AHEAD of today’s TUC Congress, the leaders of two of the country’s biggest unions warned that their members’ anger over cuts in their jobs, living standards and pensions is driving the calls for strike action.
Unison general secretary Dave Prentis said the government’s plans to cut public sector workers’ jobs by ‘half a million’ has ‘created a wave of anger’.
Prentis said: ‘There have been strikes all year, they’re getting bigger. We don’t want this strike action, we do want to negotiate, we do want a change in the way the government is dealing with the deficit.’
But he warned: ‘On top of the worries about jobs, about the NHS being privatised, we’ve now got a massive issue around public service pensions.’
He said millions of workers face paying 50 per cent more for their pensions, working longer and getting less.
‘It will be that issue that brings the trade unions and public service workers together. And that could cause massive pensions strikes.’
He added that workers won’t be able to afford to pay more contributions on top of a pay freeze and inflation going up.
He stressed: ‘Not one penny of the increase goes into the pension scheme, it goes straight into the Treasury to pay off the deficit.’

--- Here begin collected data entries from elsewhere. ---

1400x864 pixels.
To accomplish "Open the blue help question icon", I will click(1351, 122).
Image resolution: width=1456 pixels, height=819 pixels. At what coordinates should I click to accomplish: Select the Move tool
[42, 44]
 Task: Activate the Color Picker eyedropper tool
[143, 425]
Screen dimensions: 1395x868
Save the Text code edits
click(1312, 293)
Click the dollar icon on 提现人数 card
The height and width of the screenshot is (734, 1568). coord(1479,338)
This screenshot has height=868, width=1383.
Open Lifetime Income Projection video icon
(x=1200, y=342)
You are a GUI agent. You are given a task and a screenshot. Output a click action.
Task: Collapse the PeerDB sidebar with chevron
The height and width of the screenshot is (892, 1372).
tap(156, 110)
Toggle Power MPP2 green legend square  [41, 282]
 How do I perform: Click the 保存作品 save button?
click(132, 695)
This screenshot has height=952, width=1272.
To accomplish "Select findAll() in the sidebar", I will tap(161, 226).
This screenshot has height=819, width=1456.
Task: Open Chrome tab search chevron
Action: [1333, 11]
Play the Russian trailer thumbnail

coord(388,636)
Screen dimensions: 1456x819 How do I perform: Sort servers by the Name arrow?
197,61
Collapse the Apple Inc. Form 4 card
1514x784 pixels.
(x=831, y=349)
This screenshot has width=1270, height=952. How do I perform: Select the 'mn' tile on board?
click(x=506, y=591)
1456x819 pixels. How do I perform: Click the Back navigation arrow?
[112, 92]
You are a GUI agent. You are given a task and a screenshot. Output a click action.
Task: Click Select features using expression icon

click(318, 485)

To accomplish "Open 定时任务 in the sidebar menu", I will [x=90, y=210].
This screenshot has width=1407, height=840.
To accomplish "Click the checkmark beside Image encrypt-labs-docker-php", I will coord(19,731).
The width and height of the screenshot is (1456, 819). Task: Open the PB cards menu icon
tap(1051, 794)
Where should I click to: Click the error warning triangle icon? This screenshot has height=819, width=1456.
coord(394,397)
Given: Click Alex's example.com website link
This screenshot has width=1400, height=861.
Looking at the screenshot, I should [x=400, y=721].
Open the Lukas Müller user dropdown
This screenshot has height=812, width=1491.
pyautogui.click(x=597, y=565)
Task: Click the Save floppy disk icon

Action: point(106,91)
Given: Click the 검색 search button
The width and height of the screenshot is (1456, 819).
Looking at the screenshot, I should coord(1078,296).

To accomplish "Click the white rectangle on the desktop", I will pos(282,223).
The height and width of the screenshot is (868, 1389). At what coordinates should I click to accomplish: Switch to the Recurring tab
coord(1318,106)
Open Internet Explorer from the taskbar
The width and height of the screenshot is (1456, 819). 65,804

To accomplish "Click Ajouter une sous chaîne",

He concluded that ‘industrial action is the last resort for our members. . . if they are to be treated in this way, I’ve no doubt whatsoever they will go for industrial action.’
Unite general secretary Len McCluskey said yesterday that the mood of Unite’s 1.5 million members is ‘very, very angry’.
He told the Andrew Marr Show: ‘Our members throughout the public service sector are infuriated by the fact that the government have launched this ideological attack on their work, their pensions, their jobs, but also within the private sector itself.
‘The users of public services are angry that everything that has held our nations together for the past 65 years is under threat, and that’s why we have to stand up and be counted.’
He said that the TUC Congress is about ‘trying to build a campaign of resistance, so that the government will take stock and perhaps take a step back’.
Asked, ‘What kind of action follows this autumn, this winter?’ McCluskey replied: ‘Well you can only build a campaign of protest.’
Pressed to say, ‘What kind of action?’ he added: ‘Well I think the actions that will be taken will be widespread, and I don’t think we can rule anything out.’
He said this would include: ‘Direct action, including of course industrial action because that’s precisely what our members want.
‘They expect their leaders to give that type of leadership and to stand shoulder to shoulder with them when their terms of conditions are being attacked.’
He was asked, ‘Do you think that people will be supporting strikes and disruption?’
McCluskey replied: ‘I think we need. . . I think we need to kind of explode some of the myths.’
He was asked was he ‘disappointed’ by Labour leader Ed Miliband’s comments about the earlier strikes and demonstrations.
The Unite leader said: ‘Oh without a shadow of a doubt. I think he made a fundamental error by attacking the strikes on 30th June. But you know he’s learning in his job . . If he’s going to get Labour back into power, then Labour needs to be on the side of ordinary working people.’